S'agissant du droit d'opposition, son exercice est, semble-t-il, resté mesuré. Au niveau de la branche, les services de la DRT ont identifié moins de 20 oppositions majoritaires sur les 1788 textes signés depuis le 4 mai 2004.
Si l'exercice du droit d'opposition reste rare, la possibilité d'y recourir a visiblement fait évoluer les comportement.
Elle incite les employeurs à rechercher une majorité de signature lors de la conclusion de tout accord et les organisations de salariés à constituer des coalitions.
Sur l'articulation des niveaux de négociation, depuis l'entrée en vigueur de la loi, on constate que un peu plus d'un quart des textes signés au niveau national en 2005 ne comportent pas de clause impérative, et par ce silence, ouvrent donc la possibilité pour les entreprises de conclure des accords qui dérogent à ces dispositions.
Il convient toutefois de préciser, s'agissant de la portée de l'autonomie ainsi conférée aux entreprises par rapport aux accords de branches, que très peu d'entreprises se sont saisies de cette nouvelle faculté.
-Quelques mots maintenant sur la négociation en l'absence de délégué syndical dans l'entreprise
L'année 2005 a vu la conclusion et l'extension des premiers accords sur le dialogue social, ouvrant la possibilité aux entreprises dépourvues de délégué syndical dans le champ d'application de ces branches, de négocier avec les représentants du personnel ou, à défaut, un salarié mandaté en cas de carence aux élections professionnelles.
Ce bilan nuancé de l'application des dispositions de la loi du 4 mai 2004 montre qu'il faudra encore du temps pour que cette réforme majeure de la négociation collective produise tous ses effets.
Le rapport sur l'application de cette loi prévu en décembre 2007 sera l'occasion probablement de débattre de l'ensemble de ces points, à la lumière du rapport de Raphaël Hadas Lebel qui vous a été présenté lors de la réunion de la Commission nationale de la négociation collective du 30 mai 2006, et du rapport de Dominique-Jean Chertier sur le dialogue social.
Les perspectives du dialogue social pour les mois à venir
Dans la continuité de ce que j'avais affirmé devant cette commission l'année dernière, la démarche du Gouvernement est de rendre au dialogue social toute la place qui doit être la sienne et d'ouvrir de nouveaux champs à la négociation collective.
Ouverture de nouveaux champs à la négociation collective
L'année 2005 a été l'occasion d'illustrer la nouvelle articulation entre la loi et la négociation collective au profit de cette dernière.

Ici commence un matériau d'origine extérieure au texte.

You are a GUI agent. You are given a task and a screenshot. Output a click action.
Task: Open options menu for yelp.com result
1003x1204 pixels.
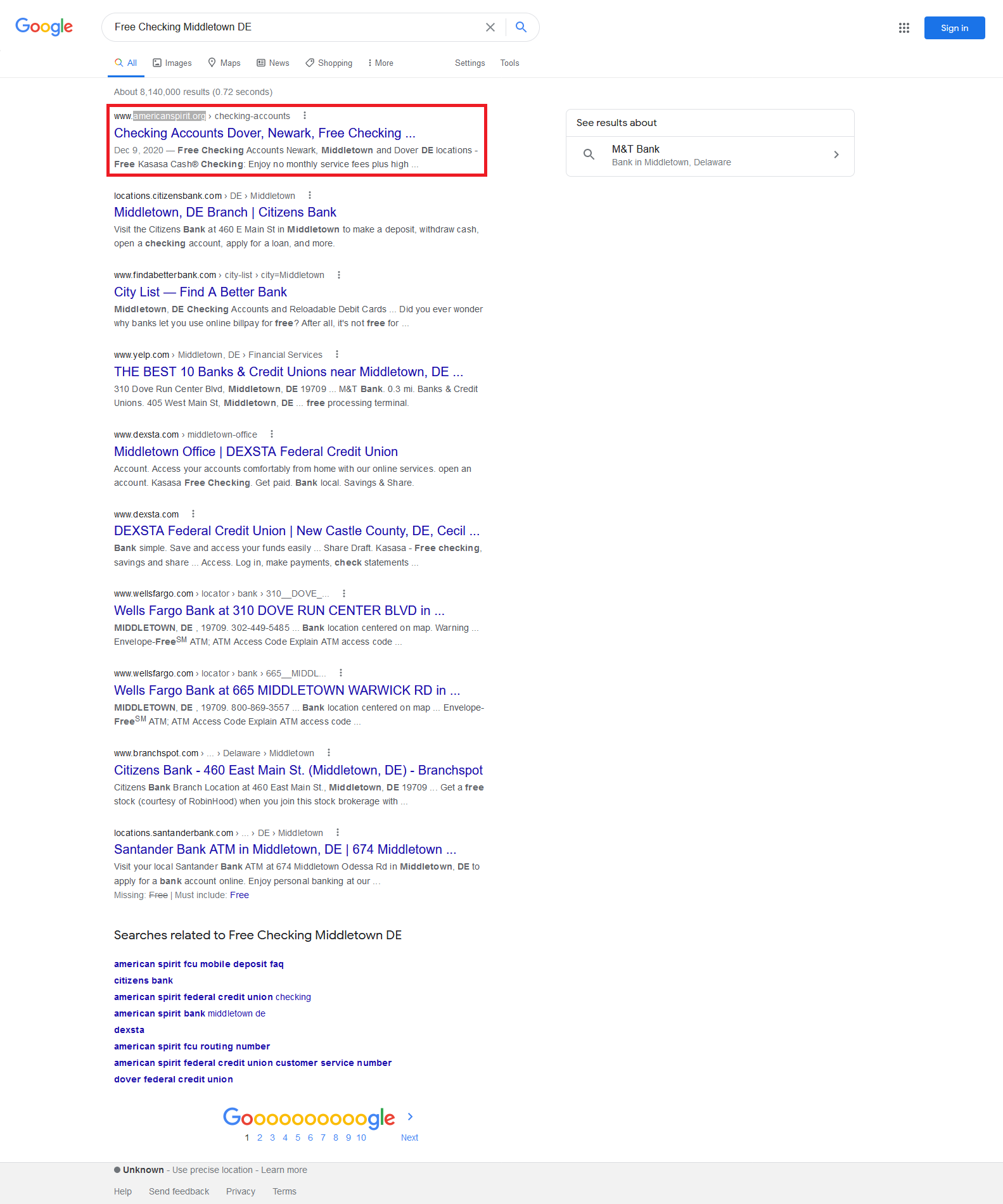pyautogui.click(x=337, y=355)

De nouveaux champs ont été ouverts à la négociation collective. J'en donnerai trois exemples :
* la loi du 18 janvier 2005 qui fait une large place à la négociation d'accords de méthode et de gestion prévisionnelle des emplois qui permettent d'anticiper les difficultés et de poser à froid les règles collectives permettant de les surmonter ;
* la loi du 31 mars 2005 qui, elle aussi, accroît le champ de la négociation collective pour passer d'une logique législative et réglementaire à une logique conventionnelle.

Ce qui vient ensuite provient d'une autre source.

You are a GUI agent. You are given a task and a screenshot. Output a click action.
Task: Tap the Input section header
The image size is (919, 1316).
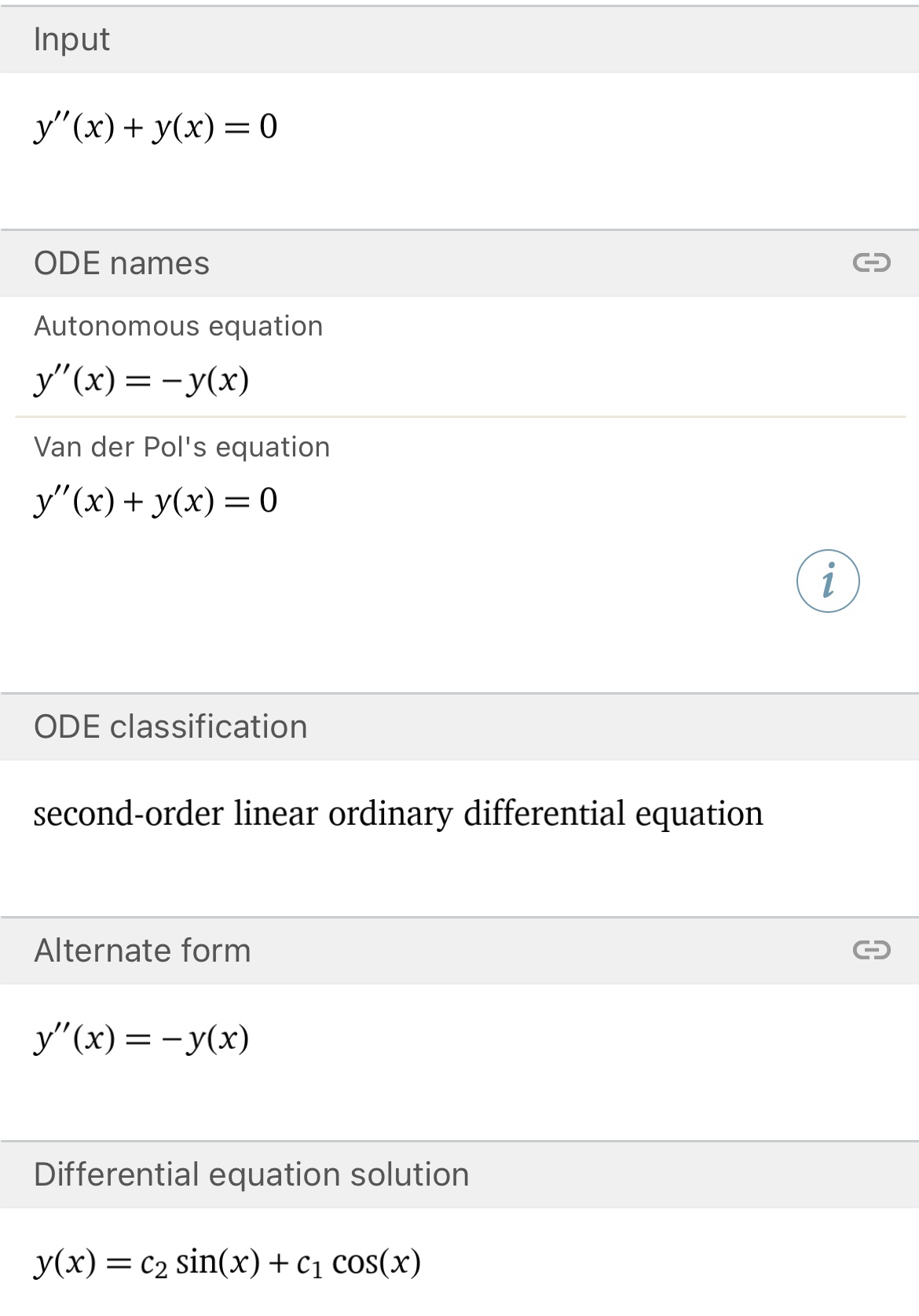71,39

* le projet de loi sur la participation qui a fait l'objet de longs débats au sein du conseil supérieur de la participation, et qui vise à ouvrir les mécanismes complexes de participation financière et d'épargne salariale à la négociation notamment au niveau des branches.
Ce renvoi croissant à la négociation collective porte ses fruits et je compte suivre de près les effets de ces textes sur la production conventionnelle qui sera présentée lors du prochain bilan de 2006.

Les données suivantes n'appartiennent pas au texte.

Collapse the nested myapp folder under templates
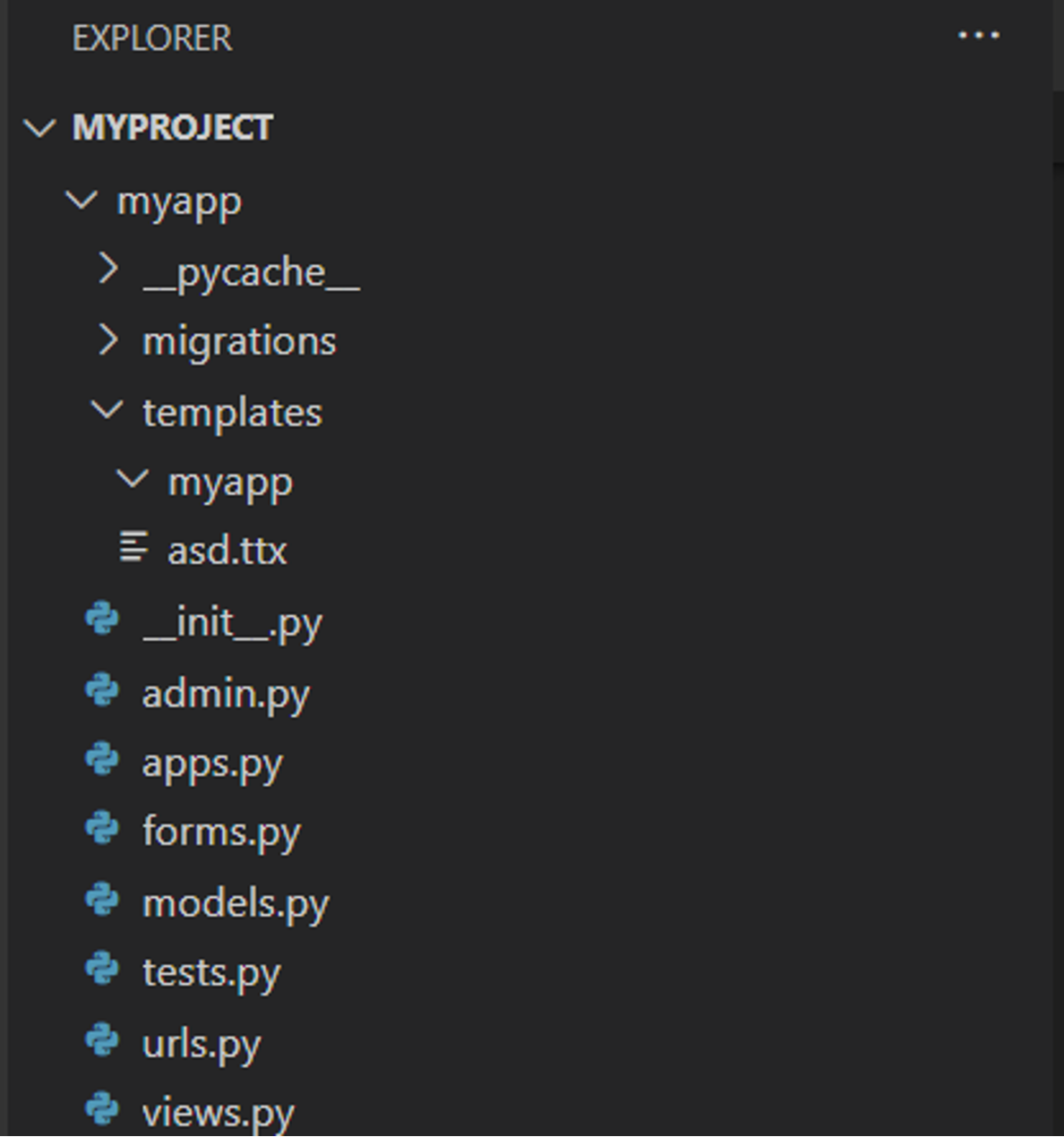Image resolution: width=1064 pixels, height=1137 pixels. click(x=133, y=480)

Effectivité des négociations
J'ai poursuivi en 2005 une des missions auxquelles j'accorde une importante toute particulière qui est celle de veiller à la tenue des négociations obligatoires et de favoriser leur bon déroulement en jouant le rôle de facilitateur qui doit être le mien.
La relance de la négociation sur les minima salariaux dans les branches s'inscrit pleinement dans cette perspective. A la demande des membres de la sous-commission des salaires que j'ai réunie le 11 mai dernier pour le bilan de l'opération lancée en mars 2005 sur les salaires minima dans les 274 branches de plus de 5 000 salariés, élargie depuis aux branches de moins de 5 000 salariés, il a été décidé de pérenniser ce suivi. Il sera coordonné, à partir de janvier 2007, avec le suivi de la négociation collective et alimentera le bilan annuel.
Le directeur des relations du travail réunira le groupe de travail de la sous-commission des salaires dès la rentrée, pour un premier état des lieux après la revalorisation du SMIC.
En outre, l'année 2005 a également été marquée par un important chantier ouvert en octobre de restructuration des conventions collectives dans le secteur du spectacle mené conjointement avec le Ministre de la culture.
Depuis le mois d'octobre dernier et la mise en place de 8 commissions mixtes paritaires dans le secteur du spectacle vivant et enregistré, plus de 60 réunions de commissions mixtes paritaires se sont tenues, présidées par des représentants de l'état.
Les négociations ont porté sur les champs d'application, le financement du paritarisme, le temps de travail, les listes de fonctions et les conditions de recours au CDD d'usage, ou encore les salaires. Par ailleurs, des négociations au niveau inter-branches vont s'ouvrir sur la prévoyance : une première CMP sur ce sujet dans deux jours (le 28 juin).
Pour finir, je souhaiterai m'arrêter quelques instants sur le travail à temps partiel. Je vous avais fait part, l'année dernière, de ma volonté de faire un état des lieux du dialogue social sur ce sujet et d'identifier les « bonnes pratiques ».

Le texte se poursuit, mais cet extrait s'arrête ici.